# Stopped process of Brownian motion

I am baffled about the following problem:

Let $(B_t)$ be a standard Brownian motion. Let $$\tau:= \inf\{ t \geq 0 :B_t = x \} \wedge \inf\{ t \geq 0 :B_t = -y \}$$ be a stopping time, where $x,y >0$. I am eager to know why the stopped process $(B_{t \wedge \tau})_{t \geq 0}$ is U.I..

Moreover, we know that $(\tilde{B}_t := B^2_t -t)_{t \geq 0}$ is a martingale. But the book also claims that $(\tilde{B}_{t \wedge \tau \wedge n})_{t \geq 0}$ is U.I., for any $n \in \mathbb{N}$. Why is that?

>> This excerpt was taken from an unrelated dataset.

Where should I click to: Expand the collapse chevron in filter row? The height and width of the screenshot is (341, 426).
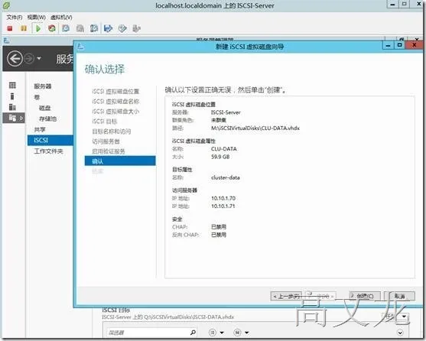point(400,333)

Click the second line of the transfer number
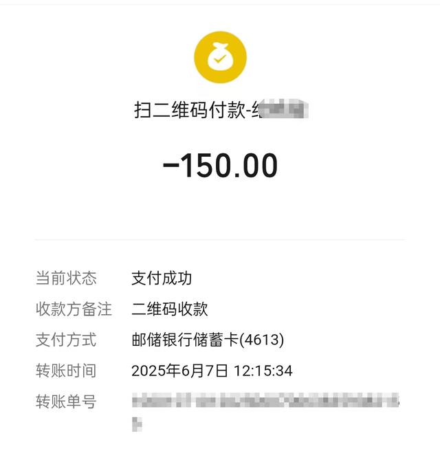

• What does U.I. mean? Uniformly integrable? Commented Dec 22, 2014 at 2:04
• That is what I think, Math1000. Commented Dec 22, 2014 at 2:22
• Richard: 1. Which parts of the answer were escaping you when you asked this question? 2. Since the answer does not solve the part about $\tilde B$, I guess that you managed to solve it yourself. Is that correct?
– Did
Commented Dec 22, 2014 at 6:10
• yeah, I was just thinking about proving uniform integrability by some other methods. I overlooked the possibility of proving boundedness. Commented Dec 23, 2014 at 0:04

We know that $\mathbb{E}[\tau] < \infty$ and $B_{t \wedge \tau}$ is a martingale. It is also easy to see that $-y \leq B_{t \wedge \tau} \leq x$. Any bounded martingale is uniform integrable. Hence, $B_{t \wedge \tau}$ is UI martingale.